## Task goal
Among the entries, which lines carry the string "agent"? Copy each of them.

Segment Start: The data

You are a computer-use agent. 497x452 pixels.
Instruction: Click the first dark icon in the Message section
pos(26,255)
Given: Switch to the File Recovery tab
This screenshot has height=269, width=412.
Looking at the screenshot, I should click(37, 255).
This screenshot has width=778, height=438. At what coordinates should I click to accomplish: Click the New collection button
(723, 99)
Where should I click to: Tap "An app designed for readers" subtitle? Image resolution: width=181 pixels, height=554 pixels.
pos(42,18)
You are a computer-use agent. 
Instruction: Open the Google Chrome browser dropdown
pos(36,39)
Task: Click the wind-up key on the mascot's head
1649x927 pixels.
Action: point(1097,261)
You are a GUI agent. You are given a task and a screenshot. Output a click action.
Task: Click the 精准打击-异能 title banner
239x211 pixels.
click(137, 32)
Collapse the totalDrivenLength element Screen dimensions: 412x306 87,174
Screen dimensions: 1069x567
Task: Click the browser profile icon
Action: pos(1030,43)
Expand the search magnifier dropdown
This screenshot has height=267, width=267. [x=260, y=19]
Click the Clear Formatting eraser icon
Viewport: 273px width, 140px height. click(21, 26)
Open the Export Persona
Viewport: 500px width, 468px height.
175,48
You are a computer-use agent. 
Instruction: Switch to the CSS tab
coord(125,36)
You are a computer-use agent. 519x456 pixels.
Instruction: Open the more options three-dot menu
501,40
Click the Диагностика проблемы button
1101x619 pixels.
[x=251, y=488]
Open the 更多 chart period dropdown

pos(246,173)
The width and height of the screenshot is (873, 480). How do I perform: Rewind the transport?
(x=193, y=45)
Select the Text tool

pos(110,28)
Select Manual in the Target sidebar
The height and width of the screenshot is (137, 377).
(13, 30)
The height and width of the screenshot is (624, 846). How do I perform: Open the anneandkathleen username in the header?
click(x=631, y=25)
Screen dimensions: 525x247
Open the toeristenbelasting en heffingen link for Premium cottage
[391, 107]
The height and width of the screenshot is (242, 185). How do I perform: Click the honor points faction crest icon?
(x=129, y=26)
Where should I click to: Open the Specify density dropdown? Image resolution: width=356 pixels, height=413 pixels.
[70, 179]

Segment End: The data

## Expected answer
You are a computer-use agent. 497x452 pixels.
You are a computer-use agent. 
You are a GUI agent. You are given a task and a screenshot. Output a click action.
You are a computer-use agent. 
You are a computer-use agent. 519x456 pixels.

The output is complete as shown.